The total distance is 125 miles.’ Then Táshkurgán (ancient name
_Várshídi_): ‘the open part of the Sirikol Valley extends from
about 8 miles below Táshkurgán to apparently a very considerable
distance towards the Kunjút mountain range;’ left Táshkurgán for
Wákhan (2nd April, 1873); leave Sirikol Valley, enter the Shindán
defile, reach the Áktásh Valley, follow the Áktásh stream (called
Áksú by the Kirghiz) through the Little Pamir to the Gházkul
(Little Pamir) Lake or Barkat Yássín, from which it takes its rise,
four days from Táshkurgán. Little Pamir ‘is bounded on the south
by the continuation of the Neza Tásh range, which separates it
from the Tághdúngbásh Pámir,’ west of the lake, Langar, Sarhadd,
30 miles from Langar, and seven days from Sirikol, and Kila Panj,
twelve days from Sirikol.”—H. C.]
[I cannot admit with Professor Paquier (_l.c._ pp. 127–128) that
Marco Polo did not visit Kashgar.—Grenard (II. p. 17) makes the
remark that it took Marco Polo seventy days from Badakhshan to
Kashgar, a distance that, in the Plain of Turkestan, he shall
cross in sixteen days.—The Chinese traveller, translated by M.

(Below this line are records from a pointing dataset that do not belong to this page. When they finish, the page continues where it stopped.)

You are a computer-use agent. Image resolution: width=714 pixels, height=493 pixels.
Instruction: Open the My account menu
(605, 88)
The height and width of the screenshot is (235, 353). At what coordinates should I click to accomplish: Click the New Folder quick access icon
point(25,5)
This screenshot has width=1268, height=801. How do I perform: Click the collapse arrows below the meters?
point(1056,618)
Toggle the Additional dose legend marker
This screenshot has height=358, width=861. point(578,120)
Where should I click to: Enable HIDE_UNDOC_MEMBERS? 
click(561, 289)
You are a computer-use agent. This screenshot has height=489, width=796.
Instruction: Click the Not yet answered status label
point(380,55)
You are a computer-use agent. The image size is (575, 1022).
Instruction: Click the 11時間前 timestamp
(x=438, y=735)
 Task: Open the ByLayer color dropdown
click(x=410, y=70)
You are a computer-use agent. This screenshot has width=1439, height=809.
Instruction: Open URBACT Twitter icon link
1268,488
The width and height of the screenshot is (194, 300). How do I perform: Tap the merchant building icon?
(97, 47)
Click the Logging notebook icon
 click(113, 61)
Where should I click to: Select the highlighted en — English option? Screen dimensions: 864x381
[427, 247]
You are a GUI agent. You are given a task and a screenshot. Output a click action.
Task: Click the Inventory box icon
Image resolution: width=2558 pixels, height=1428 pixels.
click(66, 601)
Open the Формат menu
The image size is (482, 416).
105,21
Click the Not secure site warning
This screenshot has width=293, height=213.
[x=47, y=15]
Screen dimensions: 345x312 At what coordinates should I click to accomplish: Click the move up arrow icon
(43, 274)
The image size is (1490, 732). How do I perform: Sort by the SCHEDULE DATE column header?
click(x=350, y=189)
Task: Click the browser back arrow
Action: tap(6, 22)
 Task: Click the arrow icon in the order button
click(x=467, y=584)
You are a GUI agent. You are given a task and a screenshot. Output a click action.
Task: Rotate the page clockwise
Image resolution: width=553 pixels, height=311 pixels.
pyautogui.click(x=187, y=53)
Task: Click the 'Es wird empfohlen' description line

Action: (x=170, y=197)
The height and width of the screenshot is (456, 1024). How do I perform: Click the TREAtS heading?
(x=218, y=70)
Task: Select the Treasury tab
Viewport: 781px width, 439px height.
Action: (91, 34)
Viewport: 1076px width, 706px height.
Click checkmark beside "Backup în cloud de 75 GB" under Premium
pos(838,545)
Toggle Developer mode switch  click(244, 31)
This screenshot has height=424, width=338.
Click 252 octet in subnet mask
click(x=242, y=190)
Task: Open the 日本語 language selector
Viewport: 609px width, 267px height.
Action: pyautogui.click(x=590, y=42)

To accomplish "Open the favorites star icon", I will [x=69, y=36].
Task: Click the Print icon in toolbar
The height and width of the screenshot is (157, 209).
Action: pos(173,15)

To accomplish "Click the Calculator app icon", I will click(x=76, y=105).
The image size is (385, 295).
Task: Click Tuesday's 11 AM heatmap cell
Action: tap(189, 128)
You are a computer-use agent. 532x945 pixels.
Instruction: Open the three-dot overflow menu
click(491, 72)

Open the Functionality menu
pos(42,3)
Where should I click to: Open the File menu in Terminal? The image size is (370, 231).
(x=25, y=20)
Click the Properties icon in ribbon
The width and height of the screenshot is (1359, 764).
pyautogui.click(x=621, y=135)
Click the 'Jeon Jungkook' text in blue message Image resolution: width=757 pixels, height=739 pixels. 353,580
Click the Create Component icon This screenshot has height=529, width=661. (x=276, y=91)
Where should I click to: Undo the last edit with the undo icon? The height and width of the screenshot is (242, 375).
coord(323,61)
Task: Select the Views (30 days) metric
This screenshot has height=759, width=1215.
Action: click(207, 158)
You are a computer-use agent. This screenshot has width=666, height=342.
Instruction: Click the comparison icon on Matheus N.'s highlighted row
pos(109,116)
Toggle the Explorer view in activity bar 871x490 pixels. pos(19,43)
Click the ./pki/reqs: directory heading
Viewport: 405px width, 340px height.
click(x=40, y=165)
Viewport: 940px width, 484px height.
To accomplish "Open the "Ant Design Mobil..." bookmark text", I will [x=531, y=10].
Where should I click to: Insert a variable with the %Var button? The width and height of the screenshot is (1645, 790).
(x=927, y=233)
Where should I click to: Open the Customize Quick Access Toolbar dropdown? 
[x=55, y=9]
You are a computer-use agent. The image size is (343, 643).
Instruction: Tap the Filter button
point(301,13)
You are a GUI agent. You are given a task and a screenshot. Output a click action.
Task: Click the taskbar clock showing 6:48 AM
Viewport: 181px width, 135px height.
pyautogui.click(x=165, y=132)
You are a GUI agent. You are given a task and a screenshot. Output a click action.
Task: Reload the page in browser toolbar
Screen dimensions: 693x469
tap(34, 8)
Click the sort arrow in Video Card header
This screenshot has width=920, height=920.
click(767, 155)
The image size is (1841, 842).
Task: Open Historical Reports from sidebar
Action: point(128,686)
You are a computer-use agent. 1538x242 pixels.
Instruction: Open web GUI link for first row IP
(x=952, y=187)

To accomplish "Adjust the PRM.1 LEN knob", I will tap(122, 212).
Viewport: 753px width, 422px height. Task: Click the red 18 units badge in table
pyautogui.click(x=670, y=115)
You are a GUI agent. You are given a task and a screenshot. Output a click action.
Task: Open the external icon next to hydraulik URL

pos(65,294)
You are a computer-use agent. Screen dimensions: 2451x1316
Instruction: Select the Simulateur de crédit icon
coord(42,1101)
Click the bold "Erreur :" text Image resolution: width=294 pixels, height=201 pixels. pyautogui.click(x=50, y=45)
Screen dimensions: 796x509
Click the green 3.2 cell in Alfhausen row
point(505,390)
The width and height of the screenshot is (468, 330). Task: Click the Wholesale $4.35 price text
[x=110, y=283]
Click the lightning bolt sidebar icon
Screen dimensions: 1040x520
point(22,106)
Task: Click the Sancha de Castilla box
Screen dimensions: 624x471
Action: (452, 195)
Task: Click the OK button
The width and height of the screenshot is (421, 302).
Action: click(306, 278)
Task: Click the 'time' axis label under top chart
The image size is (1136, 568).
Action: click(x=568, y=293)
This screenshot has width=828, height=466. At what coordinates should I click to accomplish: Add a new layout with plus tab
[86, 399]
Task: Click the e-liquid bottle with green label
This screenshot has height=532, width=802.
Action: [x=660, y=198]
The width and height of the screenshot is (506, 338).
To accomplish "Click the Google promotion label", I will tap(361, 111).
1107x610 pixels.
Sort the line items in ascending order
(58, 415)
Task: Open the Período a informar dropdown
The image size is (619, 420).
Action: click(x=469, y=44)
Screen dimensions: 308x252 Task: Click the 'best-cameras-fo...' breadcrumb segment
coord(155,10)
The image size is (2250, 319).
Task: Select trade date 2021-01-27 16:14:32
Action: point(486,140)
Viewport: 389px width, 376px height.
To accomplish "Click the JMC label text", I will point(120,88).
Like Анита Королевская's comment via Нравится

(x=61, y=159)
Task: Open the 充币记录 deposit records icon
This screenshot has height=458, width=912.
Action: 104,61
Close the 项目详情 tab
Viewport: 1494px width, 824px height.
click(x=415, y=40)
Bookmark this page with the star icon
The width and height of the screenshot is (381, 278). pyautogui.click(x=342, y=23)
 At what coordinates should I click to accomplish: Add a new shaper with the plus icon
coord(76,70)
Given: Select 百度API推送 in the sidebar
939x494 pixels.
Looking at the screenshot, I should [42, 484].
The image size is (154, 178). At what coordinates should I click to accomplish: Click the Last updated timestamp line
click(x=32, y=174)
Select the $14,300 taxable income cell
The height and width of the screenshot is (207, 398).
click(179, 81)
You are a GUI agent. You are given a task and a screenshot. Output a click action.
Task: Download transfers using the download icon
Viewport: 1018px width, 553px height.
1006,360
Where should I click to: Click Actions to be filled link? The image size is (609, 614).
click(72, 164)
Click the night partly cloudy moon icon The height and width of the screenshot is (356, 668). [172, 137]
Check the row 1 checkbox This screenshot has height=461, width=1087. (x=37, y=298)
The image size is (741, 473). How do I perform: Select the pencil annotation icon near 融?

Gueluy (_Desc. de la Chine occidentale_, p. 45), says that the name
Kashgar is made of _Kash_, fine colour, and _gar_, brick
house.—H. C.]
Kashgar was the capital, from 1865 to 1877, of Ya’kúb Kúshbegi, a
soldier of fortune, by descent it is said a Tajik of Shighnan, who,
when the Chinese yoke was thrown off, made a throne for himself in
Eastern Turkestan, and subjected the whole basin to his authority,
taking the title of _Atalik Gházi_.
It is not easy to see how Kashgar should have been subject to the
Great Kaan, except in the sense in which all territories under
Mongol rule owed him homage. Yarkand, Polo acknowledges to have
belonged to Kaidu, and the boundary between Kaidu’s territory and
the Kaan’s lay between Karashahr and Komul [Bk. I. ch. xli.], much
further east.
[Bretschneider, _Med. Res._ (II. p. 47), says: “Marco Polo states
with respect to the kingdom of _Cascar_ (I. 189) that it was
subject to the Great Khan, and says the same regarding _Cotan_ (I.
196), whilst _Yarcan_ (I. 195), according to Marco Polo, belonged
to Kaidu. This does not agree with Rashid’s statements about the
boundary between Kaidu’s territory and the Khan’s.”—H. C.]
Kashgar was at this time a Metropolitan See of the Nestorian
Church. (_Cathay_, etc. 275, ccxlv.)
Many strange sayings have been unduly ascribed to our traveller,
but I remember none stranger than this by Colonel Tod: “_Marco Polo
calls Cashgar, where he was in the 6th century_, the birthplace
of the Swedes”! (_Rajasthan_, I. 60.) Pétis de la Croix and Tod
between them are answerable for this nonsense. (See _The Hist. of
Genghizcan the Great_, p. 116.)
On _cotton_, see ch. xxxvi.—On Nestorians, see Kanchau.